Au Québec, les opposants à une réforme estiment que ce monopole garantit une meilleure maîtrise des risques liés au jeu excessif. Les partisans d’une ouverture, eux, rétorquent que le monopole n’empêche pas la prolifération des sites étrangers et prive la province de revenus considérables. Le débat reste donc entier : maintenir le statu quo ou repenser la législation pour coller aux nouvelles pratiques des joueurs.
Le Canada en pleine mutation numérique
Au-delà du Québec, c’est tout le pays qui entre dans une nouvelle ère.
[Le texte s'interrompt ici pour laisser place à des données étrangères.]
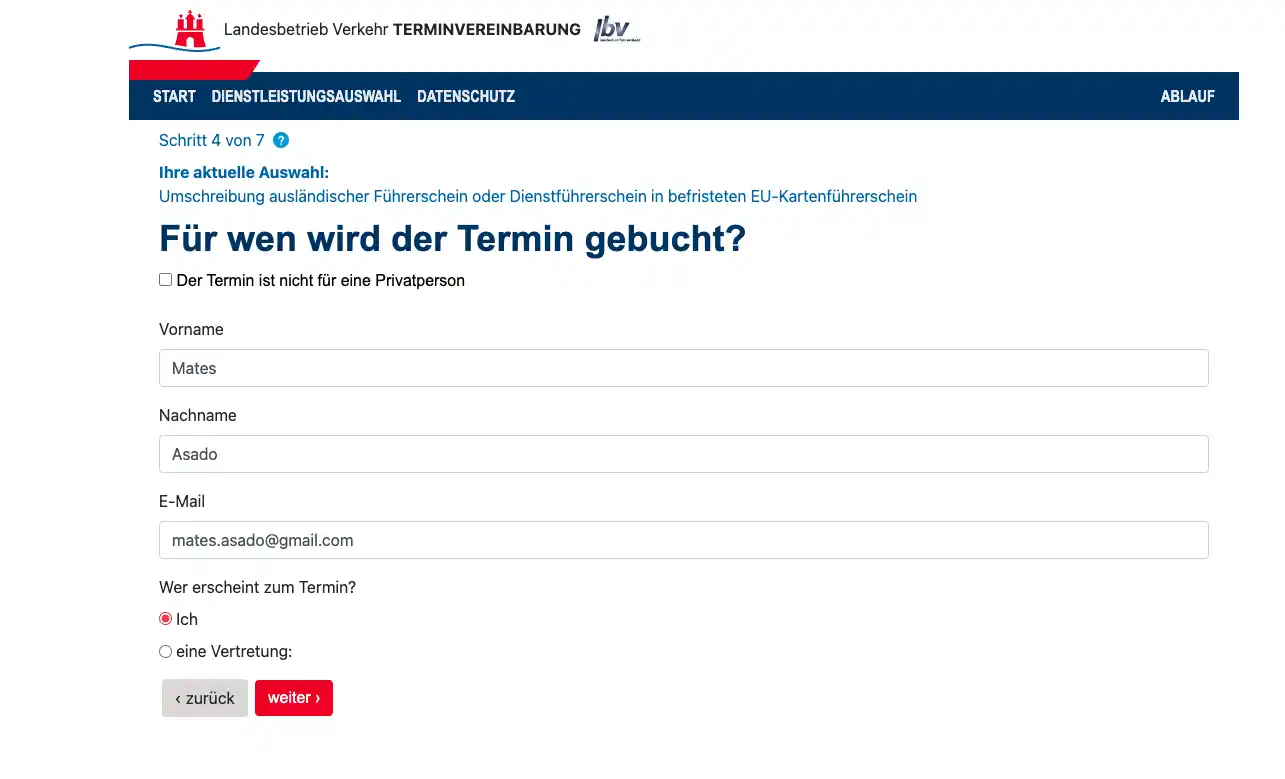
Task: Open the START navigation item
Action: 174,96
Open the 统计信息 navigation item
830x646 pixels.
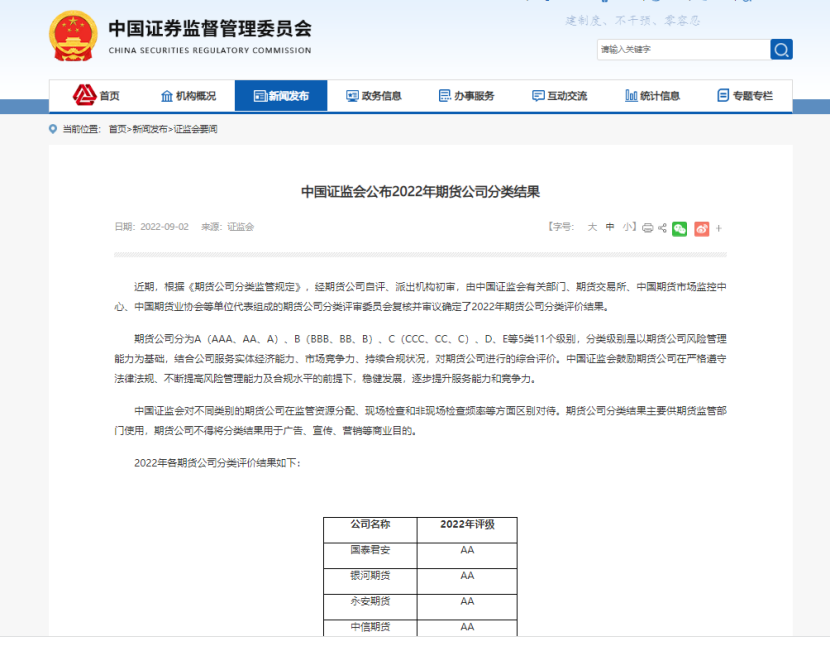[x=652, y=96]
Selon les prévisions, le marché canadien de l’iGaming atteindra 5,8 milliards de dollars de revenus en 2026. Une étude d’Eilers & Krejcik projette un revenu brut de 2,6 milliards pour les casinos et le poker en ligne, dont 1,3 milliard pour l’Ontario et à peine 300 millions pour le Québec si rien ne change.
Ces chiffres illustrent l’écart qui se creuse entre provinces. D’un côté, l’Ontario mise sur l’ouverture et récolte les fruits de sa régulation. De l’autre, le Québec s’en tient à son monopole public, mais voit fuir les mises vers des plateformes étrangères.
Cette divergence pose une question simple : combien de temps le Québec pourra-t-il rester à l’écart, alors que le reste du pays bascule vers des modèles plus ouverts ?
Un marché à la croisée des chemins
L’année 2025 restera comme un millésime exceptionnel pour Loto-Québec. Mais ces résultats records cachent un paradoxe : jamais les casinos n’ont été aussi prospères, et jamais les pertes en ligne n’ont été aussi massives.
Le Québec est désormais face à un choix stratégique. Continuer à miser sur la force de ses établissements physiques, qui ont prouvé leur solidité. Ou accepter d’ouvrir la porte à une réforme de son marché numérique, à l’image de l’Ontario.